Researchers surveyed 1,228 children between the ages of 12 and 14 about their movie preferences. The young participants were presented with lists of 50 movies and told to select which ones they’d seen. Around six years later the children, now adults, were asked about their sex life within the prior years. Dr. Ross O’Hara and his team concluded that greater exposure to sexual content in movies did lead to a more active sex life and more sexual partners in the children’s teenage years. More importantly, these kids were more inclined to engage in “risk-taking behaviors,” which included, among drinking and smoking, unprotected sex.
“These movies appear to fundamentally influence their personality through changes in sensation-seeking, “ O’Hara says, “Which has far-reaching implications for all of their risk-taking behaviors.”
Researchers did clarify, however, they they aren’t insinuating a direct cause and effect relationship between graphic films and sexual tendencies with their research alone.

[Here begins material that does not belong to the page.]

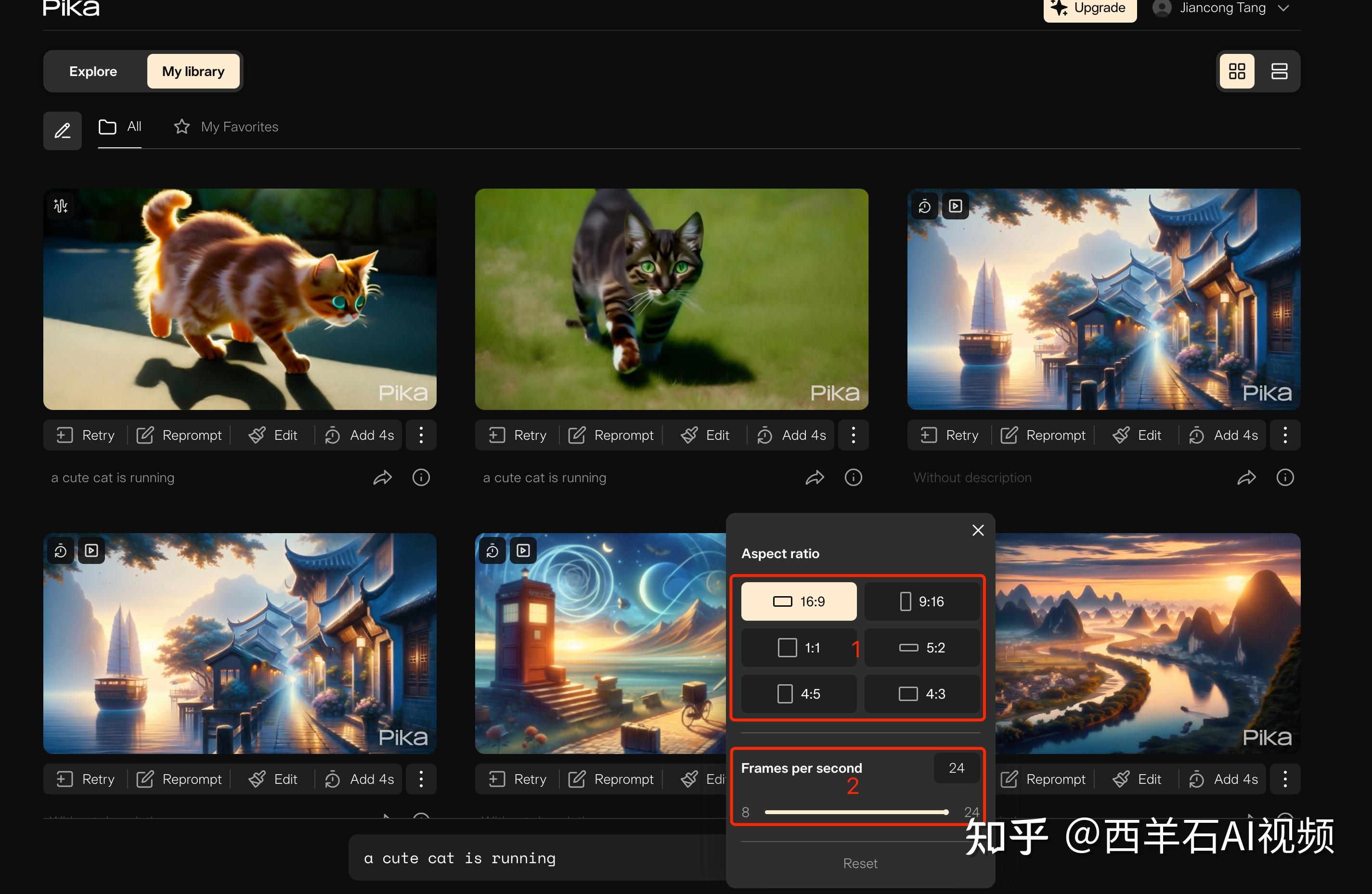Click share arrow under orange cat video
Screen dimensions: 1372x894
pos(383,477)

The results did have head researcher, Dr. Ross O’Hara, suggesting that “parents need to restrict their children from seeing sexual content in movies at young ages,” but a healthy dose of parenting is also needed here in my estimation.

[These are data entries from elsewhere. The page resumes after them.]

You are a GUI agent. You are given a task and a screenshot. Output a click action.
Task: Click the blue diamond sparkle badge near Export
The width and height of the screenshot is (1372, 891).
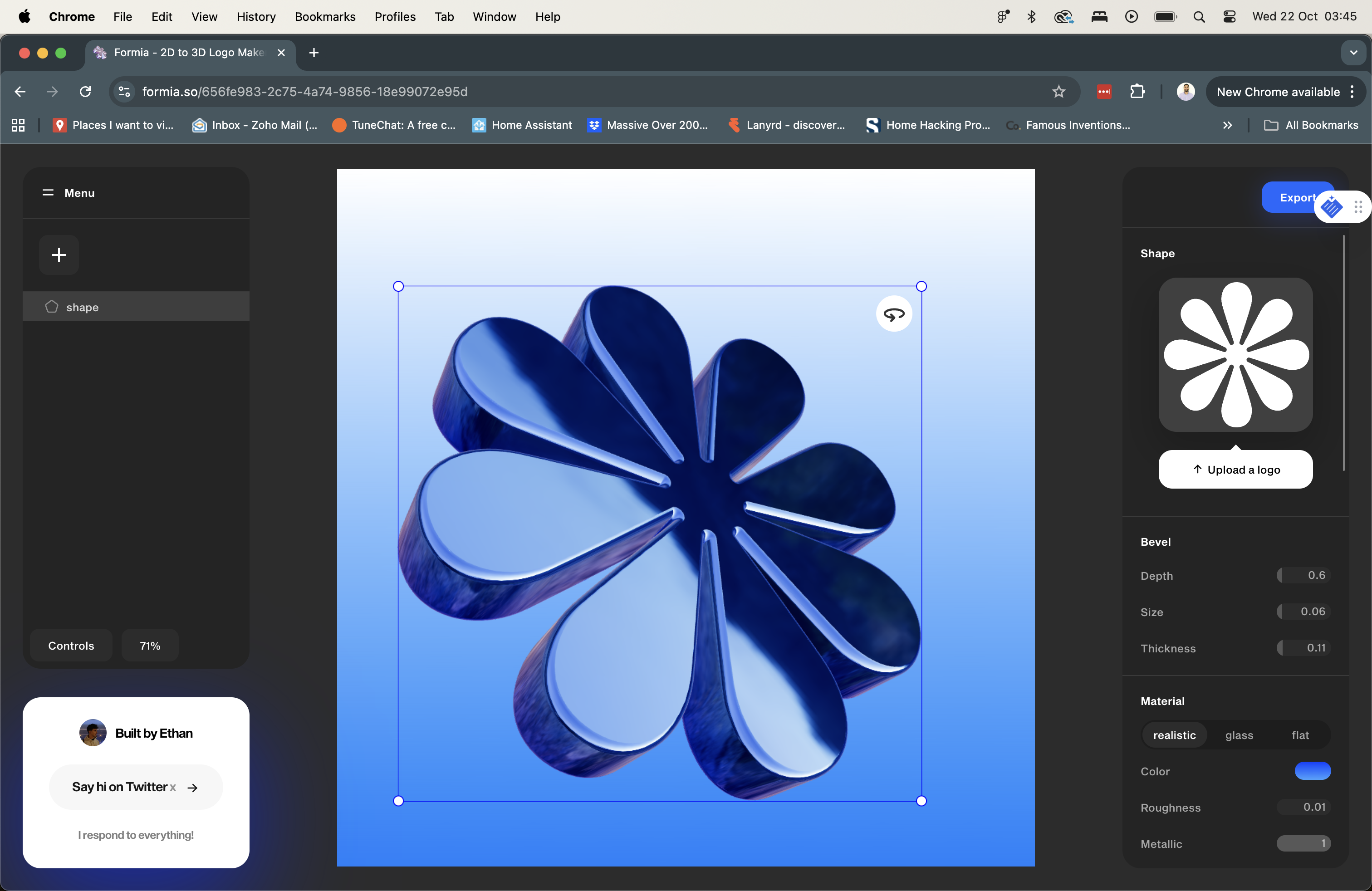(1331, 207)
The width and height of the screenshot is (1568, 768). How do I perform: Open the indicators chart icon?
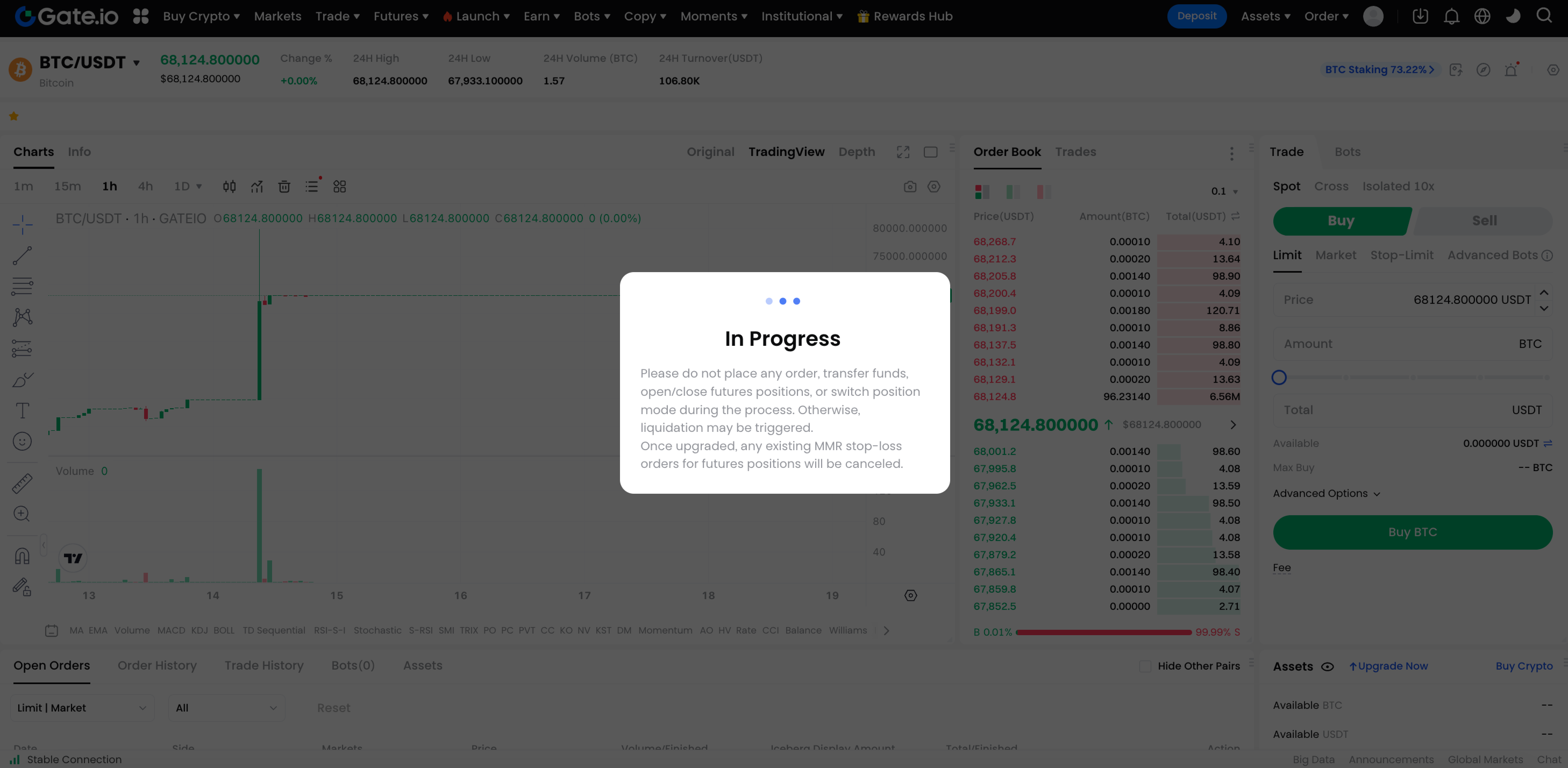click(x=257, y=186)
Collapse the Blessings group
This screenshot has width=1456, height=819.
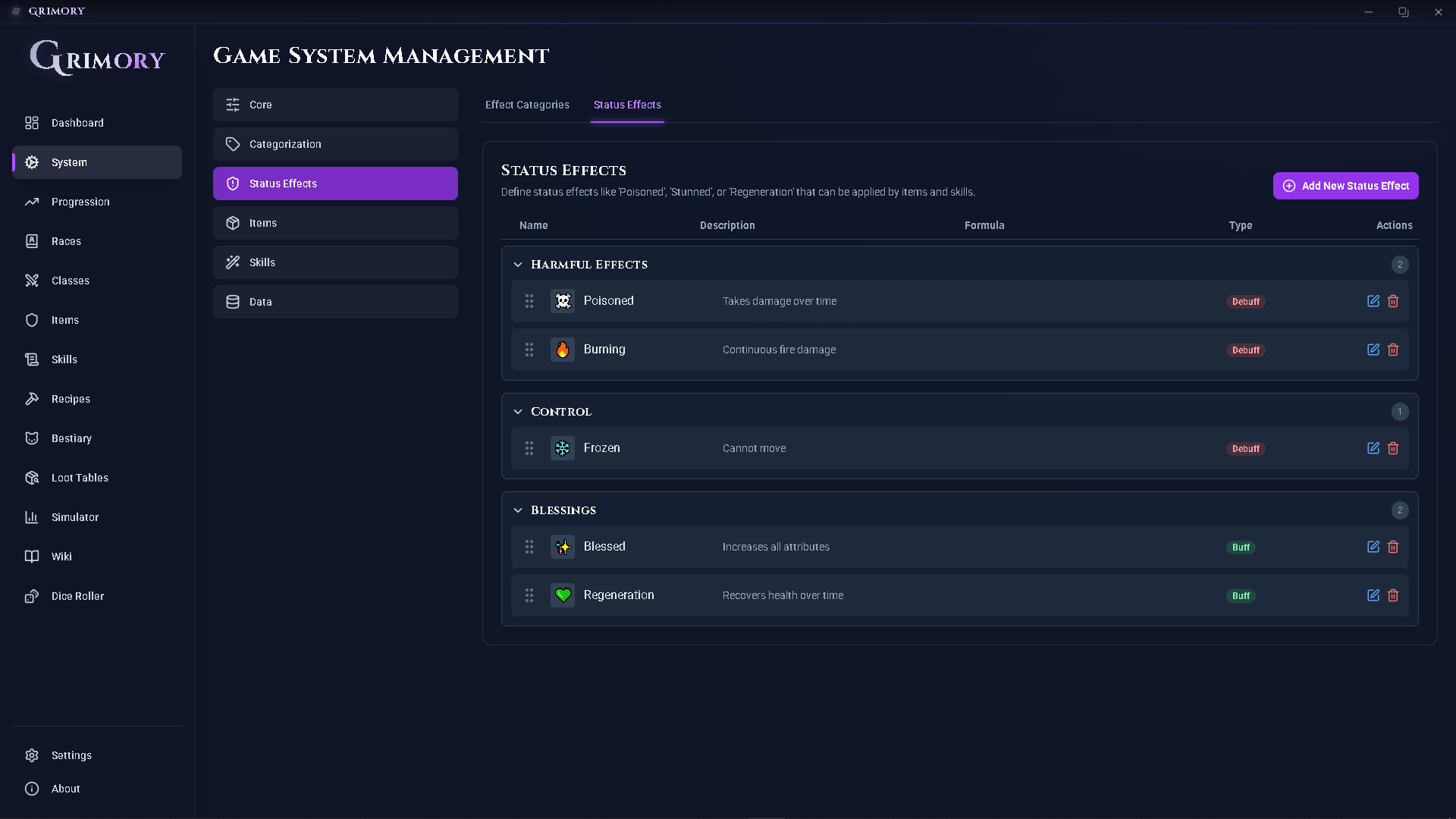point(518,510)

The study, published in Psychology Science, showed that in the top 648 highest grossing movies between 1998 and 2006 about 84% of them had some sexual content, meaning that the media’s distortion and hold on sex is inarguably immense. For 57% of teenagers ages 14 to 16, the media is their “greatest source” of sexual guidance, previous research has claimed. Though censoring what your child is exposed to is one way to reduce “risky behavior” as O’Hara stated, it’s on parents to counteract the media’s consistent misinterpretation of sex by talking directly to their kids about safe sex and what having sex with someone even means. Needless to say, information about intercourse, STDs, and complicated emotional situations are better off coming from you rather than American Pie.